The story recounted how many awards and recognitions that had come to Sainte-Marie in part because of her unique status as an Indigenous artist in a white world.

Sainte-Marie was named Billboard’s Music Award for Top Artist in 1964 just after she was described by The New York Times as “one of the most promising new talents on the folk scene today.”

But it also laid out the multiple times that Saint-Marie had self-ascribed different Indigenous origins, claiming that she has been Algonquin, Mi’kmaq, and Cree at different times to different news outlets.

Former Globe and Mail reporter Jan Wong had this to say on X about the claim that Sainte-Marie was not adopted because of her birth certificate. “Hey @CBCNews your Buffy Pretendian story rings false. I did quick search of adoptee births in Mass: ‘An amended birth certificate, created after an adoption is finished, lists the name of the adoptive parents just as if the child had been born to them originally.’ ”

There were certainly a number of inconsistencies in the way that Sainte-Marie recounted her life story at various moments in her career.

But it is undeniable that she fought for Indigenous rights at a time when no one was really listening very hard.

Some have claimed she appropriated this identity to further her career.

But given that she burst onto the folk scene in the 1960s, it is pretty hard to see how her Indigenous heritage claim would have been developed simply to support her rise in the music world.

In the 1960s, being Indigenous was no ticket to success. Instead, negative stereotypes prompted many Indigenous Peoples to hide their identity.

Sainte-Marie was consistent in her fight for Indigenous Peoples, and her claim to attachment to her people.

She wasn’t the first to be accused of Indigenous appropriation, and she won’t be the last.

Last week, Newfoundland Premier Andrew Furey visited Labrador to deliver a series of apologies to residential school survivors. Over a few days, the premier visited five Inuit communities to deliver solemn apologies.

That visit happened a month after Furey made a similar apology to the NunatuKavut Community Council.

The premier’s first apology was attacked by members of the Innu nation and the government of Nunatsiavut, claiming the NunatuKavut community has no legitimate Inuit identity.

That difference of opinion was virally reflected in the House of Commons two years ago when the Inuit Member of Parliament attacked her colleague in Labrador for falsely claiming her Inuit heritage.

Then-NDP MP Mumilaaq Qaqqaq was forced to apologize for a Twitter post in which she demanded that Liberal MP Yvonne Jones “validate her Inuk-ness.”

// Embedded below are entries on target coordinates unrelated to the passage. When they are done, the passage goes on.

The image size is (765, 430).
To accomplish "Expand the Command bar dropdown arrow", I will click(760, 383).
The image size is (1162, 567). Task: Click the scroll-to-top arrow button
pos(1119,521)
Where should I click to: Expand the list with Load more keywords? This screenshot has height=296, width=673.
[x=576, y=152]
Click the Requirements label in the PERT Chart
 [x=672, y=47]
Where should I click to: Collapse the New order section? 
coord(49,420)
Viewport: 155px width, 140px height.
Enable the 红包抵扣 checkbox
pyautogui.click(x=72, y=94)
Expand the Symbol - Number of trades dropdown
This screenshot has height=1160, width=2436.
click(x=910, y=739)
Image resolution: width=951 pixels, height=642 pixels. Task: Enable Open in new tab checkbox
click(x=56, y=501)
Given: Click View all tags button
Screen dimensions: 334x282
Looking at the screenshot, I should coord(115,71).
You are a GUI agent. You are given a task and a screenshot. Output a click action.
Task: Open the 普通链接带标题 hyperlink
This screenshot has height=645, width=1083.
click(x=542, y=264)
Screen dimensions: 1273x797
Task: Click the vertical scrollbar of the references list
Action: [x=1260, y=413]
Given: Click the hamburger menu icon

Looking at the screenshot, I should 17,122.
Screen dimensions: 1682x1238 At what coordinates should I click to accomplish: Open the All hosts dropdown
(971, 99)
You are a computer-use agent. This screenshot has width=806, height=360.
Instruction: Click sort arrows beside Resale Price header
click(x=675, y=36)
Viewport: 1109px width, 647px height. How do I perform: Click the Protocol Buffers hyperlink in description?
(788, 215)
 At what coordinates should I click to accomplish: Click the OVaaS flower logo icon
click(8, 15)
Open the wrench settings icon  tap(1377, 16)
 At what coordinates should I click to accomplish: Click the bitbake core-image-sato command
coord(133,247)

Jones characterized the attack as “lateral racism,” and told the media that “I don’t think I have to prove my identity … I know who I am. I know who my grandmother and my great-grandmother was … I can trace my Inuit history in Labrador back to the early 1800’s.”

But the very public fight was a reflection of the challenges that come with clarifying Indigenous lineage.

The CBC obviously thought it was doing a deep dive into the real story behind Buffy Sainte-Marie.

But the backlash caused by the story, and the questions around adoption practices more than 80 years ago have not been fully answered.

It is a disservice to Sainte-Marie’s lifelong Indigenous commitment to believe that a colonial birth certificate holds all the answers to her birth history.

The story was explosive. But with too many holes in the content, it should have been left untold.